■ **EXERCISE BRIEF**
Write every line of the following listing exactly as it reads.

..............................

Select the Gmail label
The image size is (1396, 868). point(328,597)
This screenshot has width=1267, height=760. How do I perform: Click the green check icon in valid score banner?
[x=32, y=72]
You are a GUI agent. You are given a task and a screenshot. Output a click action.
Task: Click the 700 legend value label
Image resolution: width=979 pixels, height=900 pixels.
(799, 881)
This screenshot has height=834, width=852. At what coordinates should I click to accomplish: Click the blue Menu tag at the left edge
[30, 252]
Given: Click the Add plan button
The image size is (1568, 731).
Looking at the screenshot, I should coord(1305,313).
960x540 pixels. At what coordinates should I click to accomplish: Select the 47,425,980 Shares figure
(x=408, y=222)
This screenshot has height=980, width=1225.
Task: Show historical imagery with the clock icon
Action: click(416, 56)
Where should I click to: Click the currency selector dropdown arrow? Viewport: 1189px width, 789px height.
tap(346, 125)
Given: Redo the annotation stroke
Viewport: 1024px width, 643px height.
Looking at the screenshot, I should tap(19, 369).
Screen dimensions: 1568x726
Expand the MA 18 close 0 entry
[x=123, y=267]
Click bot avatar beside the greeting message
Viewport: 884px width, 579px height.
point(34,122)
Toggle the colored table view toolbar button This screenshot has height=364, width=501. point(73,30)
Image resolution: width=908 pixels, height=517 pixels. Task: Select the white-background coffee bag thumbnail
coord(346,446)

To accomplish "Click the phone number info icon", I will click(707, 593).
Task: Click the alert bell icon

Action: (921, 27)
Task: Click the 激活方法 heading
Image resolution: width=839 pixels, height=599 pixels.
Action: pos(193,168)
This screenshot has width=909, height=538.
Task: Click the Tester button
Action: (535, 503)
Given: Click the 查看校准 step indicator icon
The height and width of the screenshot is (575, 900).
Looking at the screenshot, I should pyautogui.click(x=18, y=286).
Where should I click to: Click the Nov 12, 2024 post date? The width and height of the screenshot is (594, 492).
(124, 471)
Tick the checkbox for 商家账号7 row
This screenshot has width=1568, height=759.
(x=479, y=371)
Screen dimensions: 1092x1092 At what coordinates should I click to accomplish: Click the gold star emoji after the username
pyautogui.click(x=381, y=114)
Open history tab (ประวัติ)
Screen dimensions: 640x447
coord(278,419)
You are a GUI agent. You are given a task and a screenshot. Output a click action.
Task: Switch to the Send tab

..............................

■ **TASK ANSWER**
Select the Gmail label
The image size is (1396, 868). point(328,597)
This screenshot has width=1267, height=760. How do I perform: Click the green check icon in valid score banner?
[x=32, y=72]
You are a GUI agent. You are given a task and a screenshot. Output a click action.
Task: Click the 700 legend value label
Image resolution: width=979 pixels, height=900 pixels.
(799, 881)
This screenshot has height=834, width=852. At what coordinates should I click to accomplish: Click the blue Menu tag at the left edge
[30, 252]
Given: Click the Add plan button
The image size is (1568, 731).
Looking at the screenshot, I should coord(1305,313).
960x540 pixels. At what coordinates should I click to accomplish: Select the 47,425,980 Shares figure
(x=408, y=222)
This screenshot has height=980, width=1225.
Task: Show historical imagery with the clock icon
Action: click(416, 56)
Where should I click to: Click the currency selector dropdown arrow? Viewport: 1189px width, 789px height.
tap(346, 125)
Given: Redo the annotation stroke
Viewport: 1024px width, 643px height.
Looking at the screenshot, I should tap(19, 369).
Screen dimensions: 1568x726
Expand the MA 18 close 0 entry
[x=123, y=267]
Click bot avatar beside the greeting message
Viewport: 884px width, 579px height.
point(34,122)
Toggle the colored table view toolbar button This screenshot has height=364, width=501. point(73,30)
Image resolution: width=908 pixels, height=517 pixels. Task: Select the white-background coffee bag thumbnail
coord(346,446)

To accomplish "Click the phone number info icon", I will click(707, 593).
Task: Click the alert bell icon

Action: (921, 27)
Task: Click the 激活方法 heading
Image resolution: width=839 pixels, height=599 pixels.
Action: pos(193,168)
This screenshot has width=909, height=538.
Task: Click the Tester button
Action: (535, 503)
Given: Click the 查看校准 step indicator icon
The height and width of the screenshot is (575, 900).
Looking at the screenshot, I should pyautogui.click(x=18, y=286).
Where should I click to: Click the Nov 12, 2024 post date? The width and height of the screenshot is (594, 492).
(124, 471)
Tick the checkbox for 商家账号7 row
This screenshot has width=1568, height=759.
(x=479, y=371)
Screen dimensions: 1092x1092 At what coordinates should I click to accomplish: Click the gold star emoji after the username
pyautogui.click(x=381, y=114)
Open history tab (ประวัติ)
Screen dimensions: 640x447
coord(278,419)
You are a GUI agent. You are given a task and a screenshot. Output a click action.
Task: Switch to the Send tab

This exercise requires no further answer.